Knowledge augmented generalizer specializer: A framework for early stage design exploration

Abstract

In non-routine engineering design projects, the design outcome is determined by how the problem is formulated and represented in the early conceptual stage. The problem representation comprises schemas, ontologies, variables, and parameters relevant to the given problem class. Despite the critical role of early conceptual decisions in shaping the eventual design outcome, most of the computational support and automation are focused on the latter stages of parametric modelling, problem-solving, and optimization. There is inadequate support for aiding and automating problem formulation, variable and parameter identification and representation, and early-stage conceptual decisions. Therefore, this paper presents an innovative, transparent, and explainable method employing semantic reasoning to automate the step-by-step conceptual design generation process, including problem formulation, identification and representation of the variables and parameters and their dependencies. The method is realized through a novel framework called Knowledge Augmented Generalizer Specializer (KAGS). KAGS employs the Function-Behavior-Structure (FBS) ontology and the Graph-of-Thought (GoT) mechanism to enable automated reasoning with a Large Language Model (LLM).

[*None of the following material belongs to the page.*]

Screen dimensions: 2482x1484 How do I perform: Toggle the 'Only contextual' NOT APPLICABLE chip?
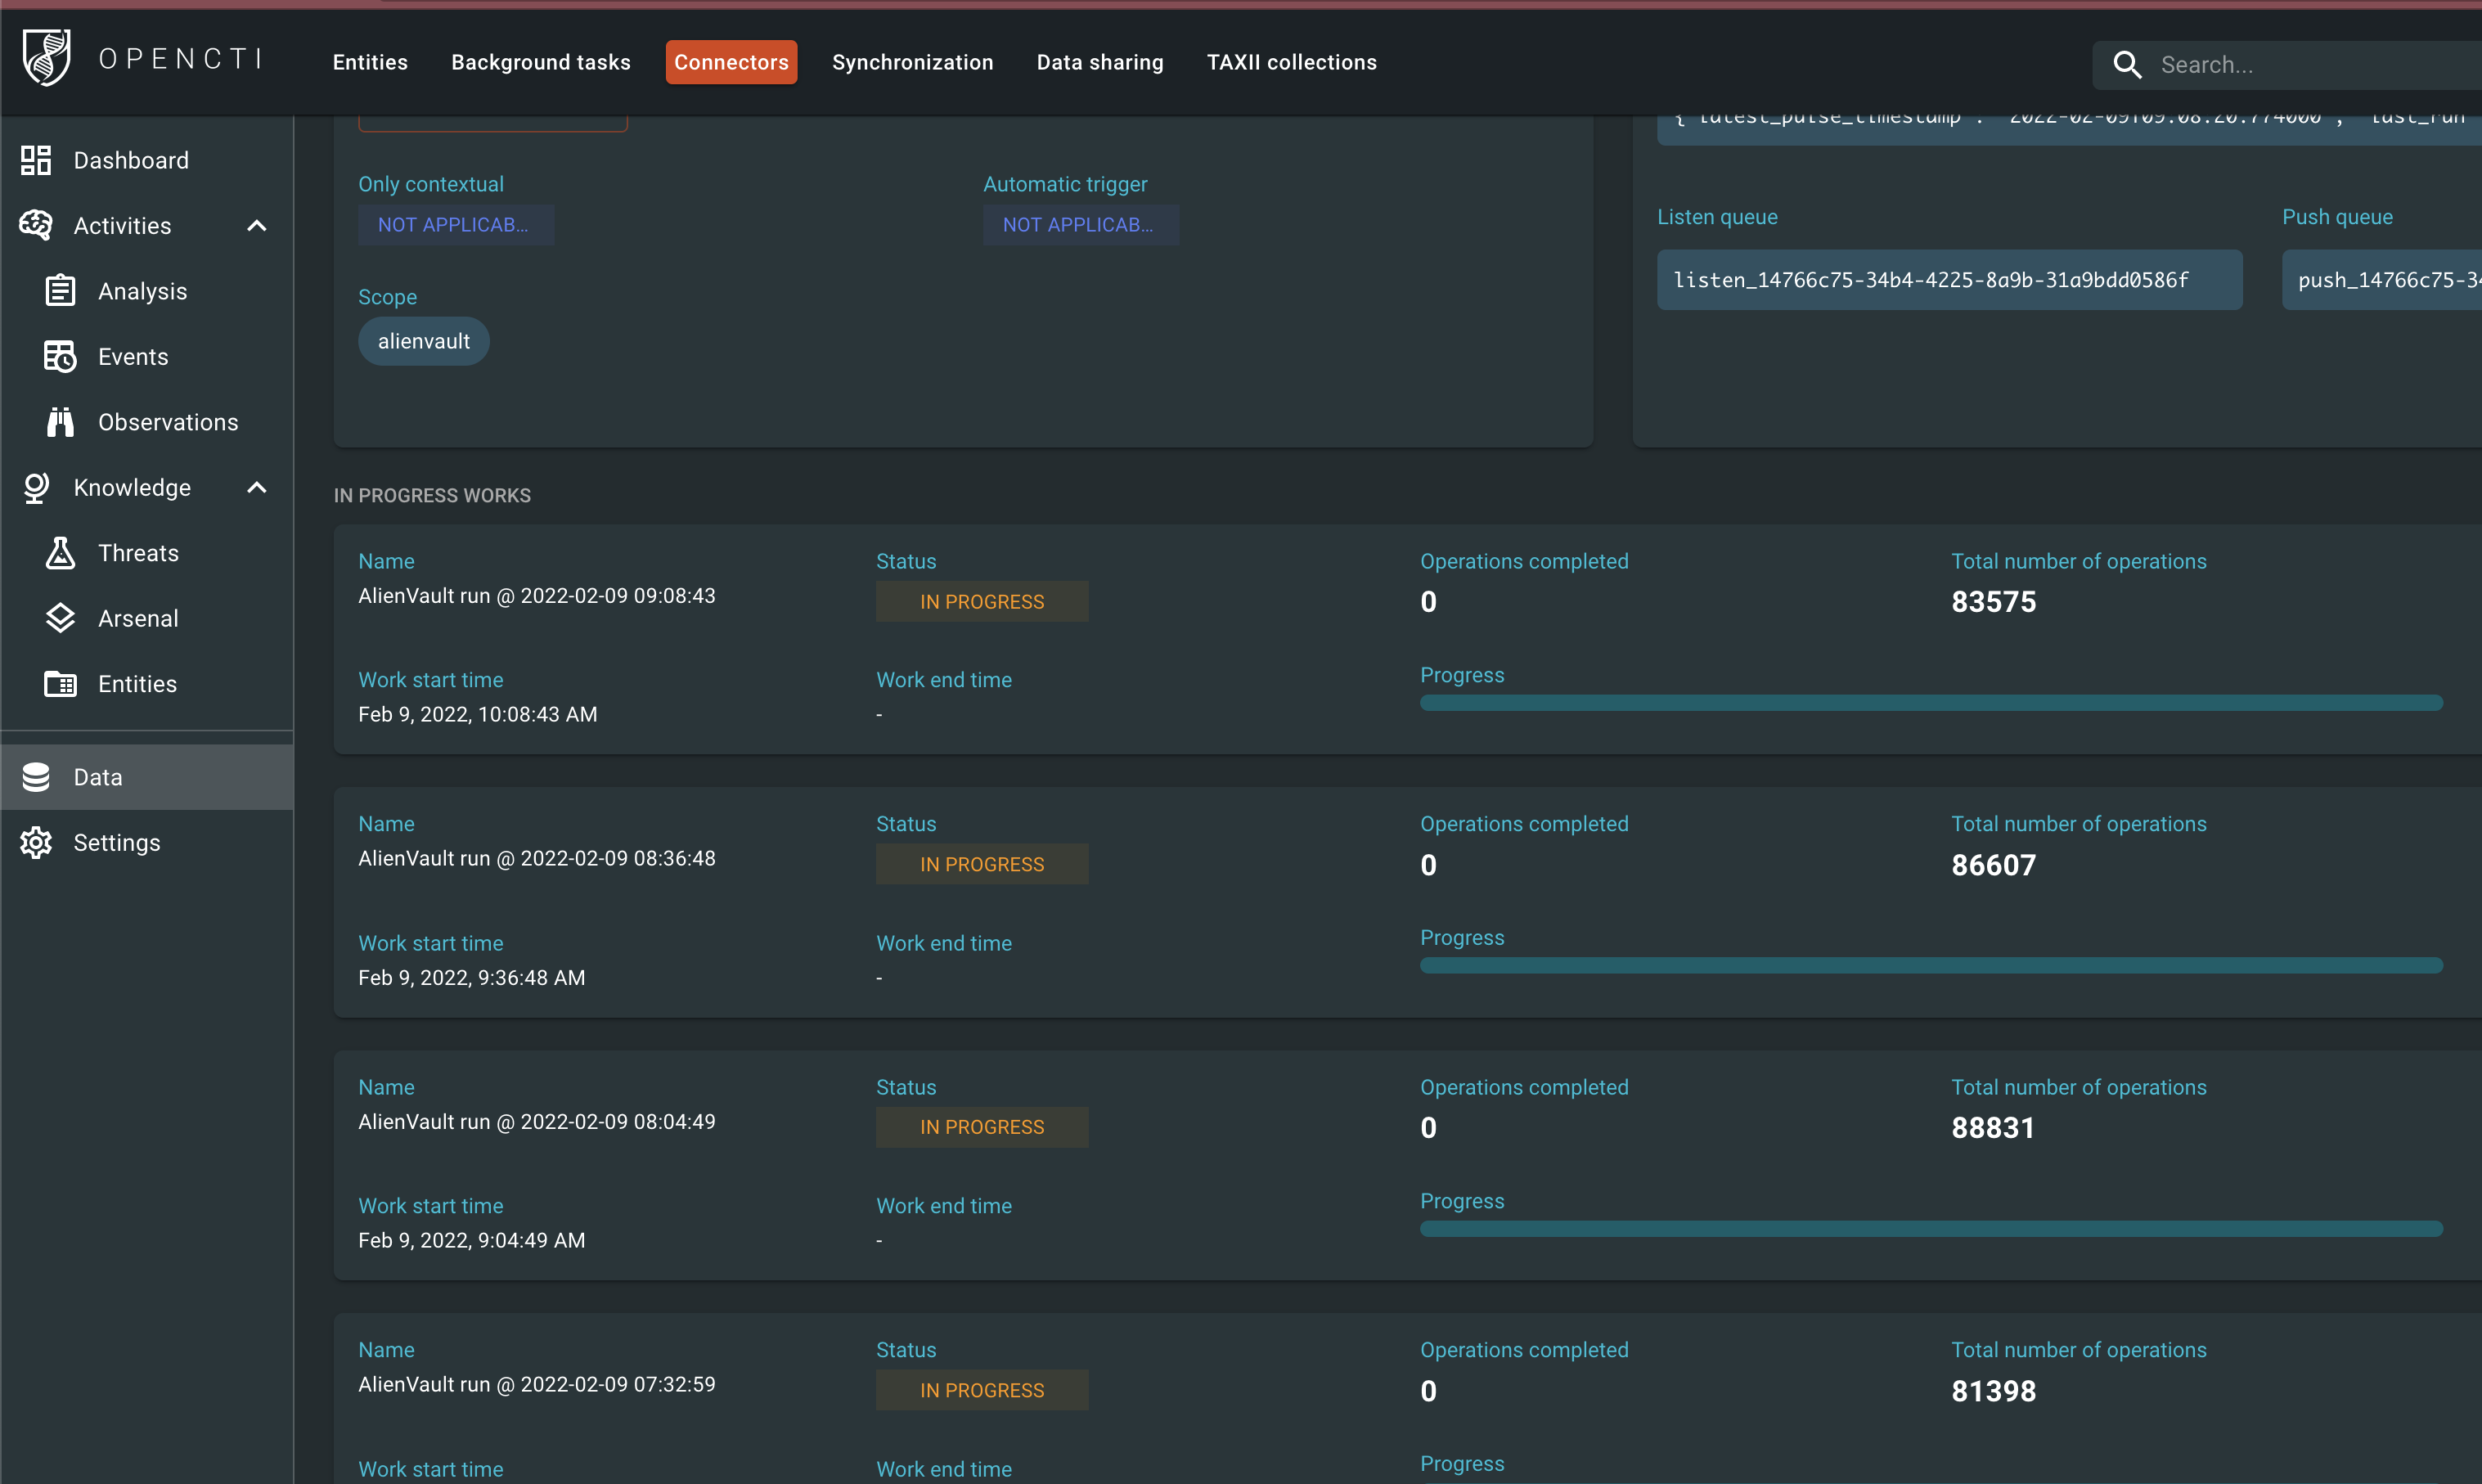[455, 224]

The workflow comprises various stages: problem breakdown, design prototype creation, assessment, and prototype merging. The framework is implemented and tested on a Subsea Layout (SSL) planning problem, a special class of infrastructure planning projects in deep-sea oil and gas production systems. The experimentations with KAGS demonstrate its capacity to support problem formulation, hierarchical decomposition, and solution generation. The research also provides new insights into the FBS framework and meta-level reasoning in early design stages.